● **ЗАДАНИЕ**: Переведите на английский язык предложение из текста о детстве и половой социализации в средние века: «Каноны отношения к телесности и структура эмоциональной жизни людей средневековья были совсем иными, чем сегодня».

● **ИСХОДНЫЙ ТЕКСТ**:

>>>

Выбрать главу

Взрослое общество того времени сегодня кажется инфантильным не только из-за его умственного, но и физического возраста — доля детства и юношества в нем была значительно больше [Aries Ph., цит. по Кон И. С., 1983]. Понятие о личности только еще начинало складываться, и специфическая природа детства как времени развития и становления личности еще не осознавалась: ребенок рассматривался как маленький взрослый, взрослый в миниатюре. Во всех живописных групповых сюжетах средневековья так или иначе присутствуют дети, но сложены и одеты они как взрослые. Дети были естественными компаньонами взрослых, а игры мальчиков — прежде всего рыцарскими, а потом уже детскими. Семья еще не приватизировалась (лишь в XV–XVI вв. появляется семейный портрет в интерьере) и существовала как союз супругов, а не как ячейка общества, осуществляющая социально важную функцию воспитания детей.

Каноны отношения к телесности и структура эмоциональной жизни людей средневековья были совсем иными, чем сегодня. Еще отсутствовала невидимая стена аффектов, отделяющих одно человеческое тело от другого [Elias N., цит. по: Гуревич А. Я., 1984]. Учащение предписаний приватизации и интимизации естественных отправлений в XV — ХVIII вв. свидетельствует, по замечаниям А. Я. Гуревича, о том, что в средние века порог неловкости и границы стыдливости проходили не там, где сегодня. Вплоть до XVIII в. сон людей разного пола и возраста в одной постели был обычным явлением, и, кроме монахов, которым было запрещено раздеваться, все спали обнаженными. Стеснительность еще не была развита, и сексуальные отношения были не более чем частью — хотя и своеобразной — социальной жизни (вспомним, например, страницы «Декамерона»), не связанной с тем чувством стыда, которое позже стало покрывать эти отношения тайной. Сексуальную жизнь еще не стремились скрыть от детей, специально исключить из поля их восприятия.

Нетрудно, таким образом, заметить известную общность половой социализации в средние века и в «повторяющихся обществах»; половая социализация практически без остатка «растворена» в культуре, она не прелюдия и даже не подготовка к жизни, а неотъемлемая часть жизни.

<<<

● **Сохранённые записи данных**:
>>>

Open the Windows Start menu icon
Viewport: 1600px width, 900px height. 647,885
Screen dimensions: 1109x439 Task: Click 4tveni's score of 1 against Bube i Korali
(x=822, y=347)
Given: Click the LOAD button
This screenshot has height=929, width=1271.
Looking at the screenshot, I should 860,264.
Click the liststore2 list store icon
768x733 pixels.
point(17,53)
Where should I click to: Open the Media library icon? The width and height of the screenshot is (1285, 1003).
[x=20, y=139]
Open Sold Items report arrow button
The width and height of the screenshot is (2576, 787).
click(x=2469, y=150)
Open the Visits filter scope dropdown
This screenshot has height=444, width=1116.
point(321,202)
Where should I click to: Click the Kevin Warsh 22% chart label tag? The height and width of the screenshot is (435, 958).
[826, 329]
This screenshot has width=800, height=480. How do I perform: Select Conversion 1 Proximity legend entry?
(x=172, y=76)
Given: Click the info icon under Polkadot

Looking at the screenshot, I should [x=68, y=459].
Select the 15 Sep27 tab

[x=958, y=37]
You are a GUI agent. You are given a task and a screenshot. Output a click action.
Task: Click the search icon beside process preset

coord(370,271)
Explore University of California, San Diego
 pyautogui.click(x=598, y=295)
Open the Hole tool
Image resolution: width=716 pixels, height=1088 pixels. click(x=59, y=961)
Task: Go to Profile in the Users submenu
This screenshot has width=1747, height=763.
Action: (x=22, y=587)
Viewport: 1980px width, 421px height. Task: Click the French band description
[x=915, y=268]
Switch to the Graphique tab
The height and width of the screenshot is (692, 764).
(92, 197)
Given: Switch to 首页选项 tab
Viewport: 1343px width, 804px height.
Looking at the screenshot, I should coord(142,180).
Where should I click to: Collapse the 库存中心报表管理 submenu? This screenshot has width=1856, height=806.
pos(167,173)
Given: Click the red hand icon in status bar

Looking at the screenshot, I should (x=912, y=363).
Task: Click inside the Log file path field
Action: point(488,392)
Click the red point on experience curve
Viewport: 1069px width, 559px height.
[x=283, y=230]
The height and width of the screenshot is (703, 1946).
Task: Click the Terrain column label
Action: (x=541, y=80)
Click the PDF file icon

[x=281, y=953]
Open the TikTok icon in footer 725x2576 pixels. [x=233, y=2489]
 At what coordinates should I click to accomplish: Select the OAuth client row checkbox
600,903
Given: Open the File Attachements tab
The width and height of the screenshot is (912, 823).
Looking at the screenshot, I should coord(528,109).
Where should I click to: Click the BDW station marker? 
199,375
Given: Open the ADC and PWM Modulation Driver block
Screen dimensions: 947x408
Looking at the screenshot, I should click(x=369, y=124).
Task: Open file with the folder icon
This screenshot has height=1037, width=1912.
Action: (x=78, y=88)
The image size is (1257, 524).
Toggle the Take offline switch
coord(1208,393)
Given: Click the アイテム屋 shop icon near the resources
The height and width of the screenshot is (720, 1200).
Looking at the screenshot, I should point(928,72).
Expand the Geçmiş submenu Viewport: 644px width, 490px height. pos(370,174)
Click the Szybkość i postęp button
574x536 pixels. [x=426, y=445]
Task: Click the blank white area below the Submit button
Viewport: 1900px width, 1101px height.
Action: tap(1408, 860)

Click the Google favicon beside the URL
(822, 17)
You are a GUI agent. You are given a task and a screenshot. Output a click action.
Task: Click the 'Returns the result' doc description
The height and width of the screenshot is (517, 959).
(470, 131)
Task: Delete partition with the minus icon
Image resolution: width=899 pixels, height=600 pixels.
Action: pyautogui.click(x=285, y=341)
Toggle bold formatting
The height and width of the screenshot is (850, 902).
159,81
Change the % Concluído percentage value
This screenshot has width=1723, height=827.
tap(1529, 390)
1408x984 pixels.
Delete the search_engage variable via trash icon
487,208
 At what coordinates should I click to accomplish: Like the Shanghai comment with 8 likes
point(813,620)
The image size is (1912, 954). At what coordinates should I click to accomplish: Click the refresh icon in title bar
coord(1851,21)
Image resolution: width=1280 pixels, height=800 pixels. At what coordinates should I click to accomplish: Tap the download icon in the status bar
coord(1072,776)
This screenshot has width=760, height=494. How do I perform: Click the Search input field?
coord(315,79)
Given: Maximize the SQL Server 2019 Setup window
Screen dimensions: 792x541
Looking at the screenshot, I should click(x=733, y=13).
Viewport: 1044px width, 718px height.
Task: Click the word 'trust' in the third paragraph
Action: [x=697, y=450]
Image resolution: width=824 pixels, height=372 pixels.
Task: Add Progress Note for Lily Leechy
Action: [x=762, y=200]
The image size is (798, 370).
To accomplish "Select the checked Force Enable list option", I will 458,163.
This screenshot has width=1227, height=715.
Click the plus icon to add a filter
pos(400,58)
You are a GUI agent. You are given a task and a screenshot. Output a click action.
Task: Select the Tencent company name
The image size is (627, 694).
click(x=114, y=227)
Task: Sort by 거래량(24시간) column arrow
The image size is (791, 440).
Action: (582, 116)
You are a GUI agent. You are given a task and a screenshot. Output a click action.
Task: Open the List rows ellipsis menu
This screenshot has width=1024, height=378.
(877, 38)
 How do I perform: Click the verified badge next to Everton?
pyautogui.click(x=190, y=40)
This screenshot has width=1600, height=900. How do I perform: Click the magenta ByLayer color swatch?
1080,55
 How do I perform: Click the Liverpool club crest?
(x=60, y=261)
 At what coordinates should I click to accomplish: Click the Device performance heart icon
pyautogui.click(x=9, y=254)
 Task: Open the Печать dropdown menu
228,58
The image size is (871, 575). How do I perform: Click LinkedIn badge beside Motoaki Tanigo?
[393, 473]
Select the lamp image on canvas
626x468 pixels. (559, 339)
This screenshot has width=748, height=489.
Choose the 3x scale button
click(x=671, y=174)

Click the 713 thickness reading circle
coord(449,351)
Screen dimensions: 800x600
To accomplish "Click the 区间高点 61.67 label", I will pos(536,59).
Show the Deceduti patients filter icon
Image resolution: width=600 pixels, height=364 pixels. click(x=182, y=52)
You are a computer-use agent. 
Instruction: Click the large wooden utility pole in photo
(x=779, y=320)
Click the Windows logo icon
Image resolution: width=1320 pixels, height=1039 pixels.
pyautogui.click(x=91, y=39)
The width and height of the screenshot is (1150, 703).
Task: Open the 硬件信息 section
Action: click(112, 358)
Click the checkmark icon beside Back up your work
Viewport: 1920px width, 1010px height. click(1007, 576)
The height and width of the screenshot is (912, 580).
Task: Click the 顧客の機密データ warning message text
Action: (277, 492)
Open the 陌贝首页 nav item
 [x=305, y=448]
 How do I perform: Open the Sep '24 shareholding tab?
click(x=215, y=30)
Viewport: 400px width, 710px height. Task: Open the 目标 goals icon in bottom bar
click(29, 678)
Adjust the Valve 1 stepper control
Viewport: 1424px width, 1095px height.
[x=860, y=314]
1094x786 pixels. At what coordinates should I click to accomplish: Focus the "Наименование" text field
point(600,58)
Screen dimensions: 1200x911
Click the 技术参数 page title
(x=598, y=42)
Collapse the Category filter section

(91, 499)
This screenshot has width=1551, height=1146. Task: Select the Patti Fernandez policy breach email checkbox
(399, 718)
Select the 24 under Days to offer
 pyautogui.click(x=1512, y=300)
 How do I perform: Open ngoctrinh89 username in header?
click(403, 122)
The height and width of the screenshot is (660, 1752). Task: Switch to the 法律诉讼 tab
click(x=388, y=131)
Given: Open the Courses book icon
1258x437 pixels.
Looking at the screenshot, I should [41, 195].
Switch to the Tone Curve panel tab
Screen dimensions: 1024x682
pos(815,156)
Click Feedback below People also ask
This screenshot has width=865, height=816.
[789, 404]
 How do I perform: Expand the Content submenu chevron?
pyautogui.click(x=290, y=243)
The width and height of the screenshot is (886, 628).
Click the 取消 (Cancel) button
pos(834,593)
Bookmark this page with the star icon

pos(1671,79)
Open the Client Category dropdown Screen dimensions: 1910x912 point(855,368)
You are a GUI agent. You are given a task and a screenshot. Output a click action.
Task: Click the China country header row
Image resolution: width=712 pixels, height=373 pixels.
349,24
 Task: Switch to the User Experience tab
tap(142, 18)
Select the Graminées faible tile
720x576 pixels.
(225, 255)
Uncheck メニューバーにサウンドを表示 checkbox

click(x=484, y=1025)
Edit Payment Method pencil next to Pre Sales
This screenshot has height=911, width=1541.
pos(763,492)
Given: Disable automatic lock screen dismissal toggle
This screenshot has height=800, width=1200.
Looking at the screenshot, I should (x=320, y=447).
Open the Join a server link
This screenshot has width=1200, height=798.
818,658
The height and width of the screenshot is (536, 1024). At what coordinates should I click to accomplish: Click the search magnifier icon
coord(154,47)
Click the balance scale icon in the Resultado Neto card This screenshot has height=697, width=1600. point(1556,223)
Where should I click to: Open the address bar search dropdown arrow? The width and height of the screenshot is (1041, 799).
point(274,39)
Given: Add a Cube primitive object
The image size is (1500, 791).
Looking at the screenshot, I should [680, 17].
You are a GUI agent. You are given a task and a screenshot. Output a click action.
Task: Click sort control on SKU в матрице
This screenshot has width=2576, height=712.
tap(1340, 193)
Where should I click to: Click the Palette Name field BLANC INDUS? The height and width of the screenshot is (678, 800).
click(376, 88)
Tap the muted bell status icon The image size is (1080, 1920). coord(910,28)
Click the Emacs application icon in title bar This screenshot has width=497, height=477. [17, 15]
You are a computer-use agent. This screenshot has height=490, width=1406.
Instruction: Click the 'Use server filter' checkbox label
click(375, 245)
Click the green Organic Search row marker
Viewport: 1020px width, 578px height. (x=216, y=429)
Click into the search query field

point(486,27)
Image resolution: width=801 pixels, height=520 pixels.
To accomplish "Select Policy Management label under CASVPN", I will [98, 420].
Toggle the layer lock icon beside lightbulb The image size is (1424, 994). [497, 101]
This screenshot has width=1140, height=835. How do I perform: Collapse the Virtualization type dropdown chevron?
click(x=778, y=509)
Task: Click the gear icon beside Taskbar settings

<<<

● **ОТВЕТ**: The norms governing attitudes toward the body and the structure of the emotional life of medieval people were entirely different from those of today.